Page text |
___

Ms. Zerbisias, a former Star television columnist, also expresses concern about the potential for “Fox News (which) would be a shoo-in to acquire access to Canadian viewers,” potentially displacing CBC Newsworld on the dial, as she mourns the Conservative record on arts and culture, a record she says is playing “the red, white and blues.”
Abortion: A Disconnect Between Harper and the Tory Caucus?
In 2000, it helped undo his predecessor, Stockwell Day. Therefore the last thing Stephen Harper wanted in the 2004 election campaign was to go anywhere near the issue of abortion. But, courtesy of two of his Conservative party members, the issue came to him.
First there was Tory health critic Rob Merrifield, who mused to a Toronto newspaper on the advisability of mandatory, third-party abortion counseling, setting off a firestorm of protest. Next, comments made by incumbent Cheryl Gallant (RealPlayer required) surfaced. In an interview with the Western Catholic Reporter, she compared women who have abortions to the terrorists who beheaded American civilian Nick Berg in Iraq. No hotter election button could have been pushed.
“A Conservative government has no intention of tabling abortion legislation,” Stephen Harper has said, although always with the caveat, “in the first term in office.” Yes, he has said, a Tory government would allow a private member’s bill to go forward, and yes, there would be a free vote on whether a woman’s right to choose would be preserved.
As for his own views, Mr. Harper has acknowledged that in the past he was firm in his pro-life values, but during the current campaign he’s refused to say how he feels on the issue now, saying repeatedly that he would not “get into a detailed discussion of abortion” during the election.

___

Required task | In the passage on Harper and abortion, which publication interviewed Cheryl Gallant? The lines after this point are separate from the passage on Harper and abortion.

(Stored entries)

___

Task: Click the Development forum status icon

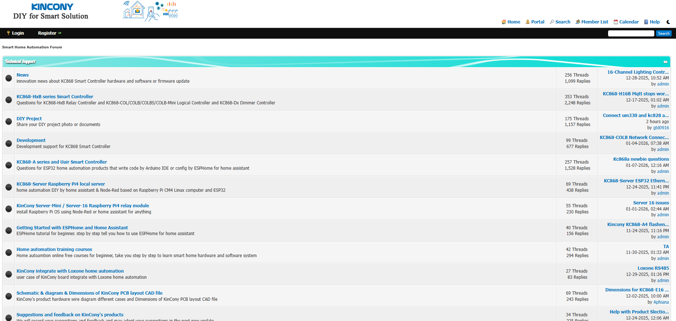Action: click(x=9, y=143)
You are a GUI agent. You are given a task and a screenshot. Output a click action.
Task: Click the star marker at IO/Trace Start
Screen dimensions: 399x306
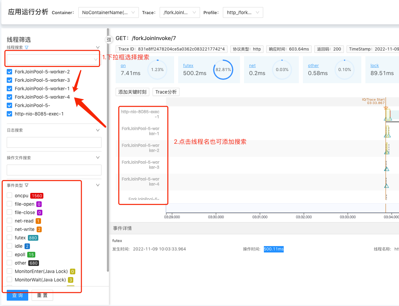tap(386, 108)
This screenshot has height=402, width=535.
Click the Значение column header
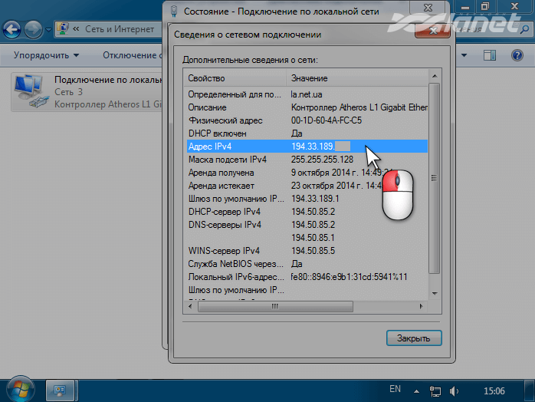pos(356,78)
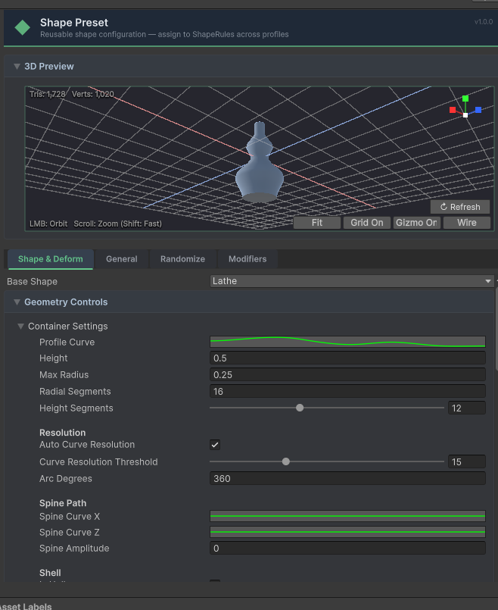Click the Curve Resolution Threshold slider handle
This screenshot has width=498, height=610.
(x=286, y=461)
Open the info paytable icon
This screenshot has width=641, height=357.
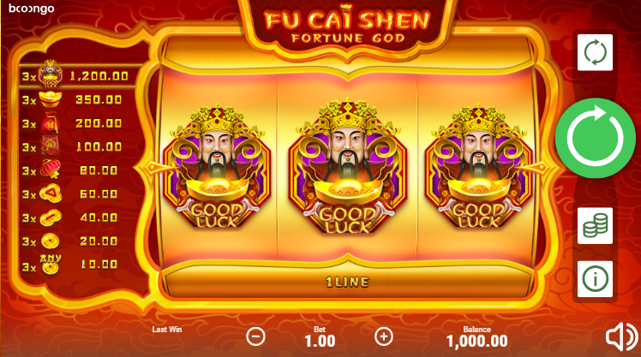[595, 279]
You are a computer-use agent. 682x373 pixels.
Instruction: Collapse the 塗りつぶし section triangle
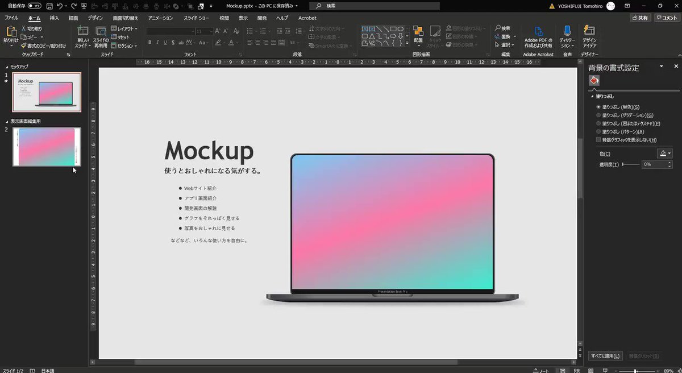click(x=592, y=97)
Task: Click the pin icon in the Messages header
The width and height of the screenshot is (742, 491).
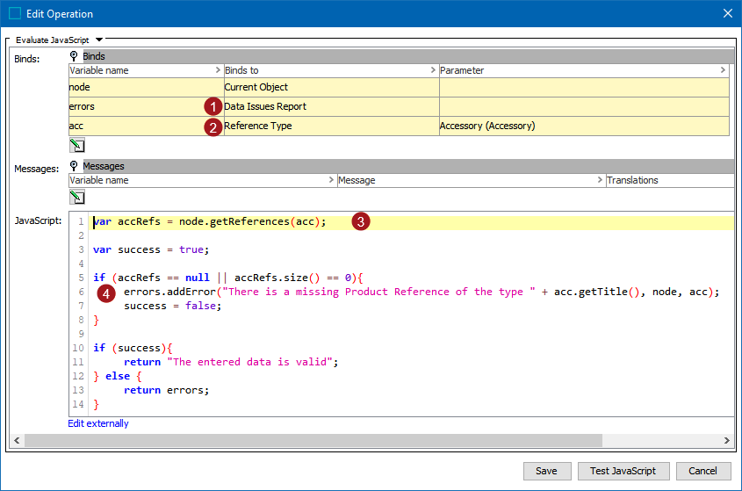Action: click(x=75, y=166)
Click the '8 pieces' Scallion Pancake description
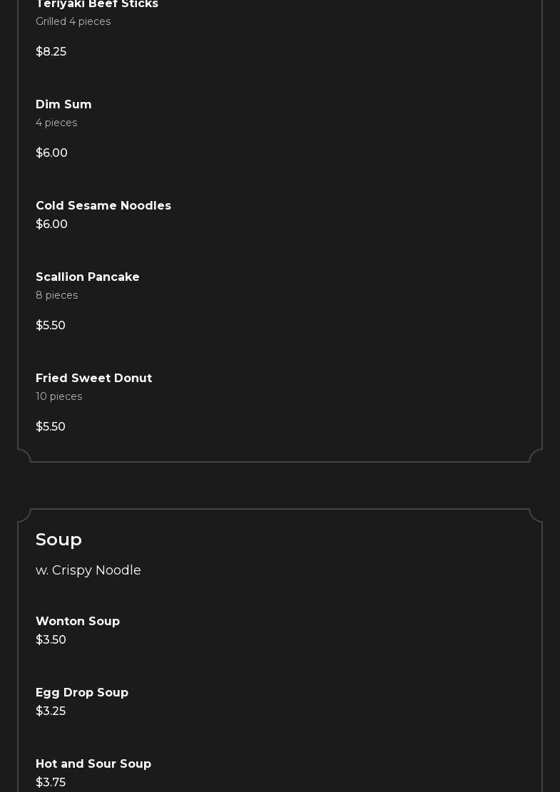Viewport: 560px width, 792px height. pos(57,296)
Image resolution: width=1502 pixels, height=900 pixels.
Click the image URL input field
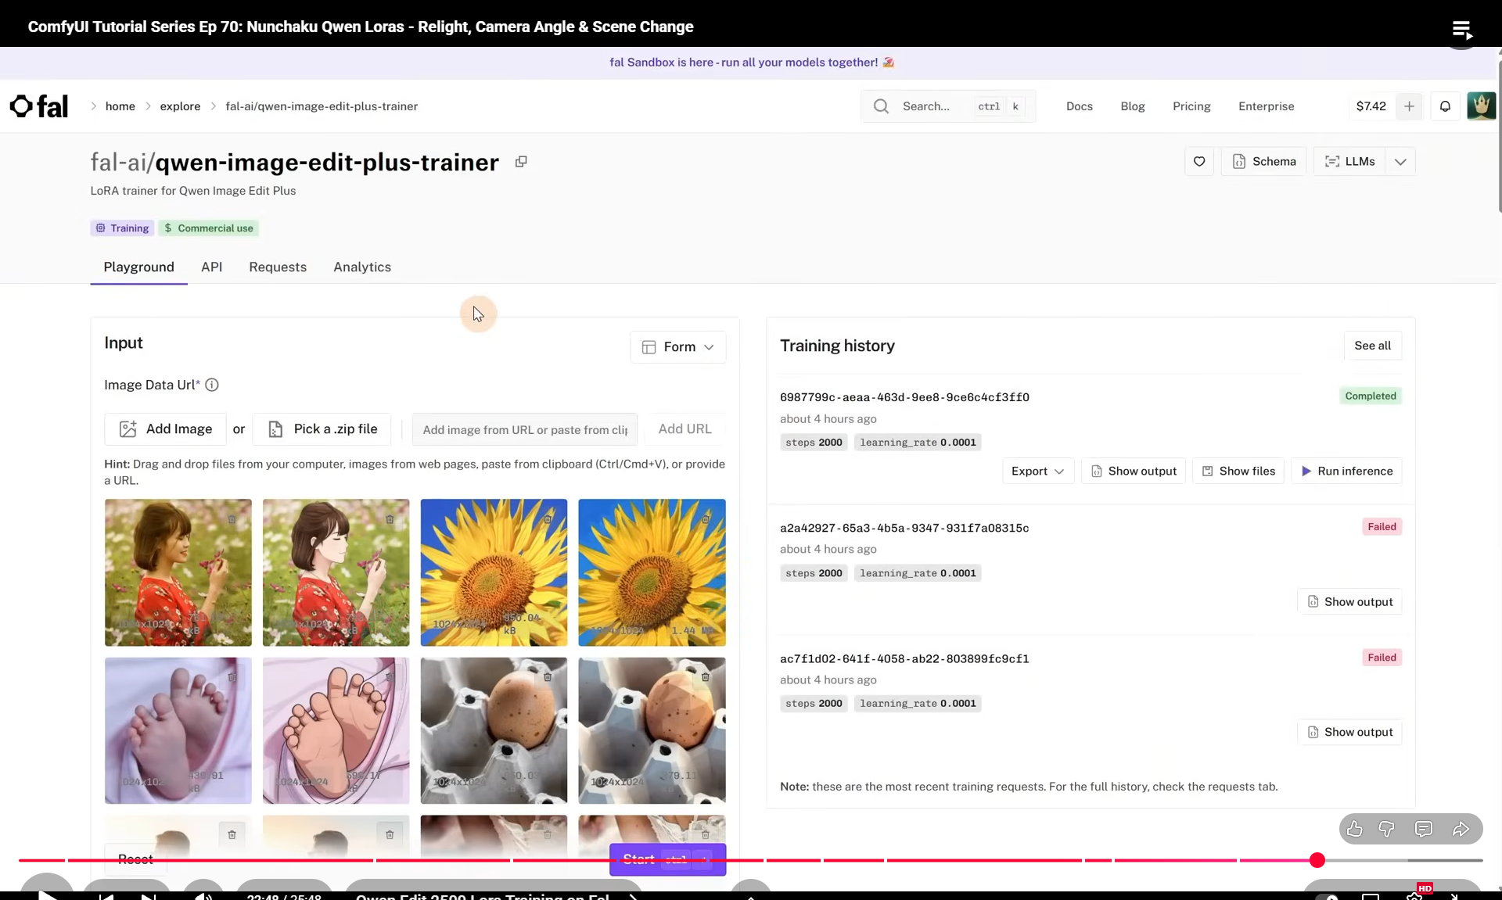[x=525, y=429]
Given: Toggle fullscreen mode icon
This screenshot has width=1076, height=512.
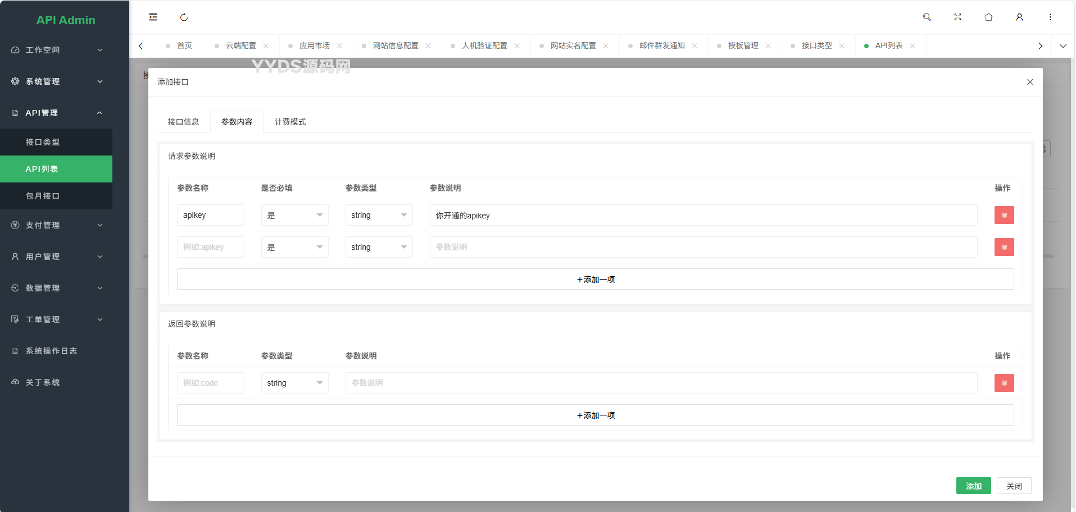Looking at the screenshot, I should point(957,17).
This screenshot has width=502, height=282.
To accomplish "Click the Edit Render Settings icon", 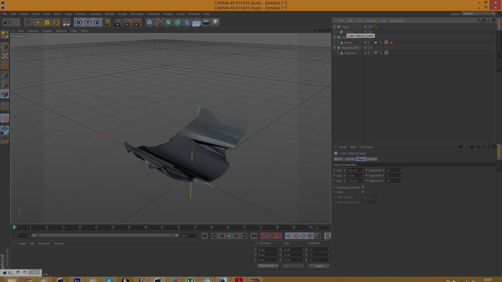I will [137, 22].
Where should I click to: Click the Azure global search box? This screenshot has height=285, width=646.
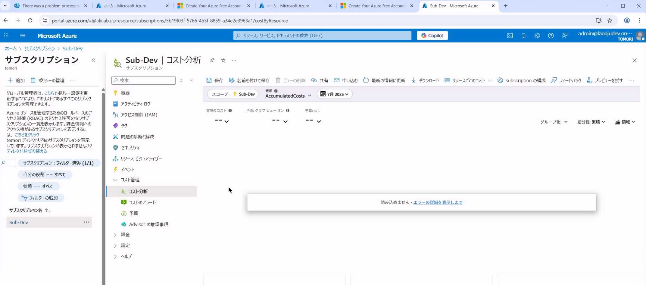pos(322,36)
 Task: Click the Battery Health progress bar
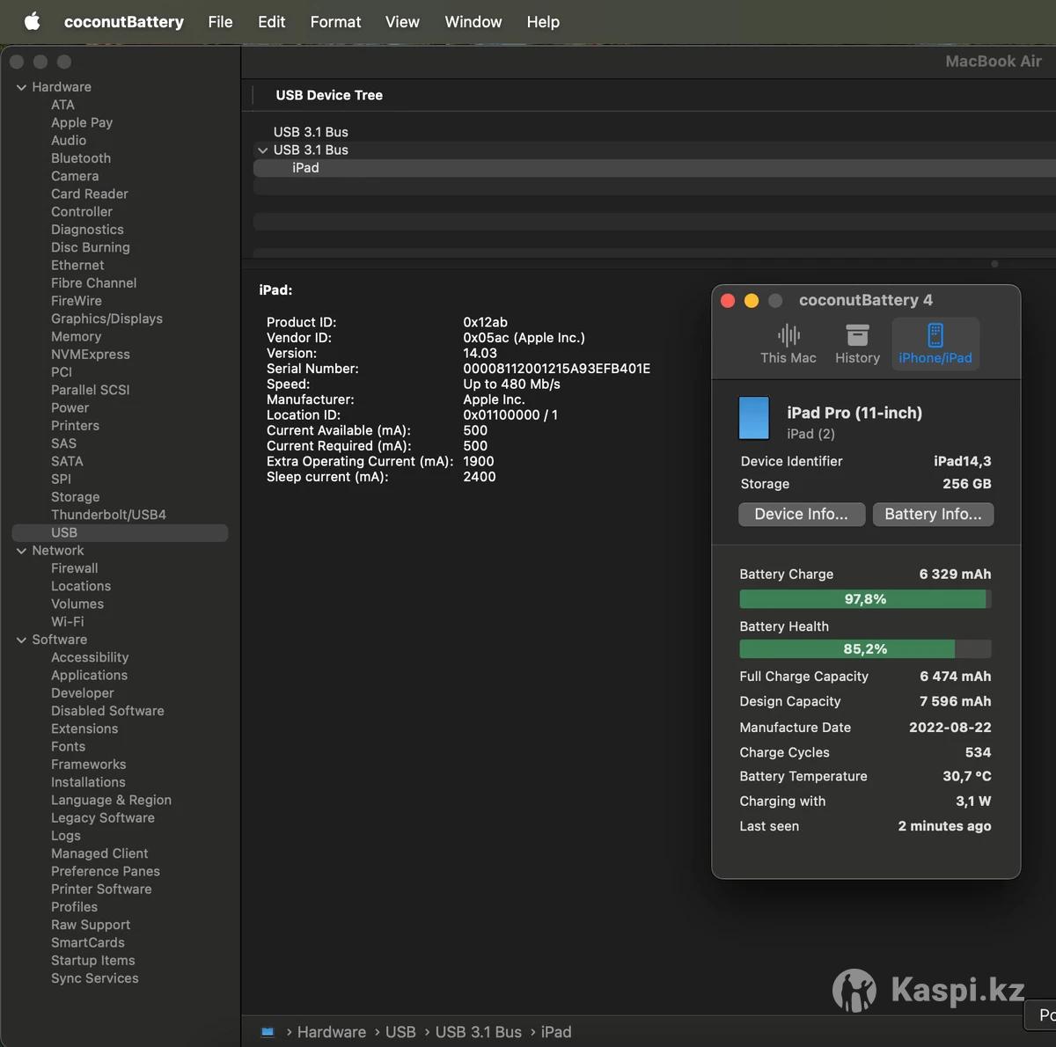click(864, 649)
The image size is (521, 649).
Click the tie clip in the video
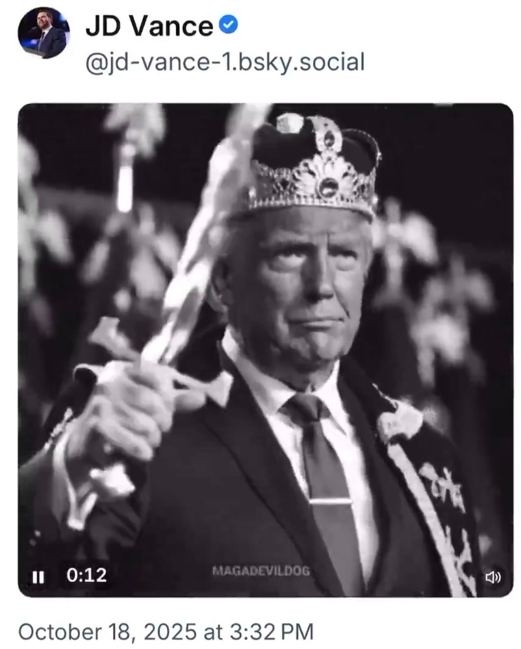(330, 501)
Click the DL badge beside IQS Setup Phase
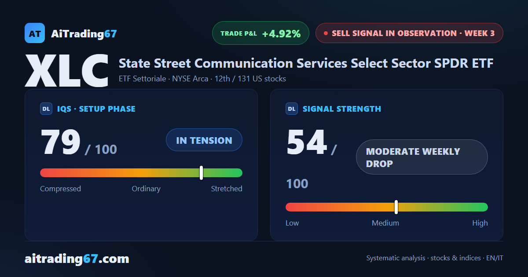 [x=46, y=109]
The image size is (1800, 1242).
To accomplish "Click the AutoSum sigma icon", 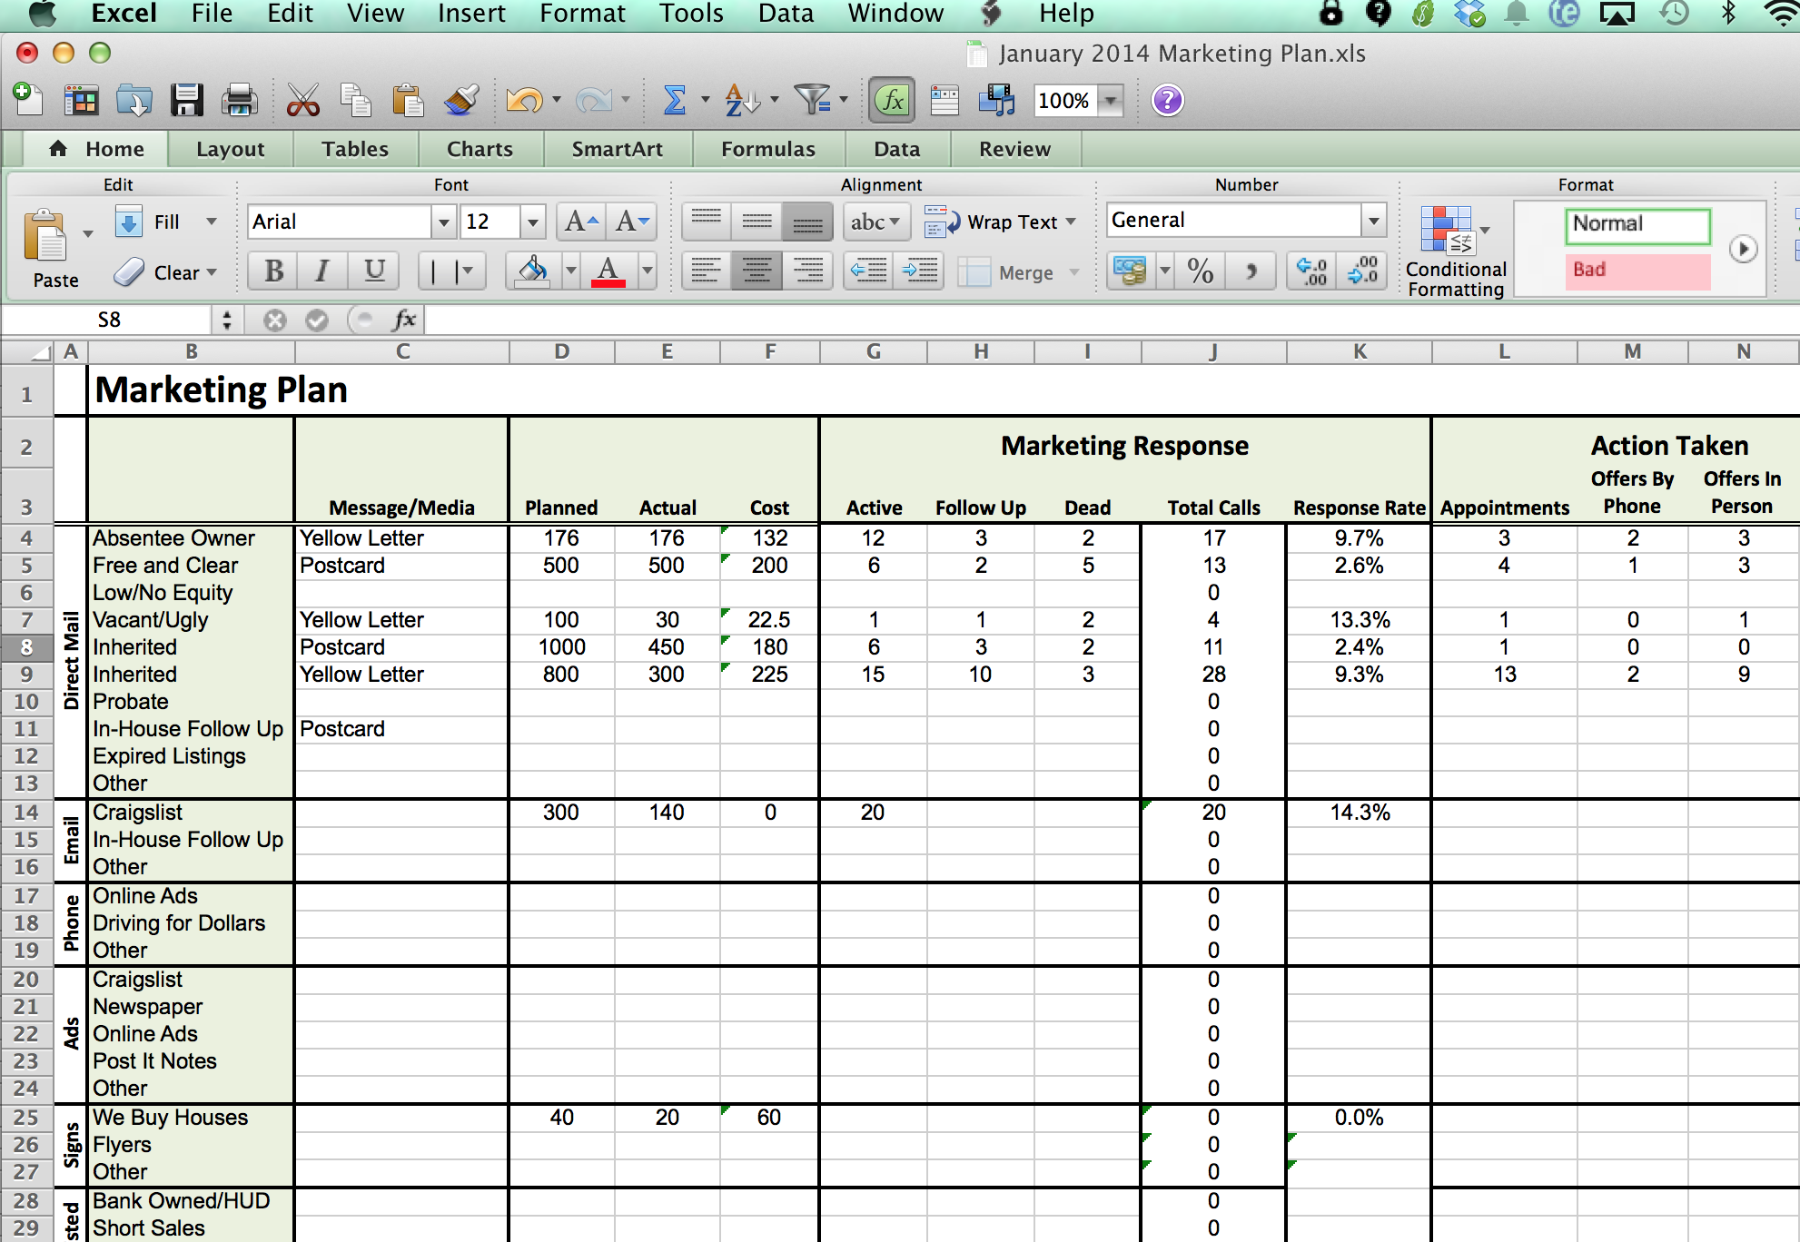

___

Solution for this task | The Western Catholic Reporter.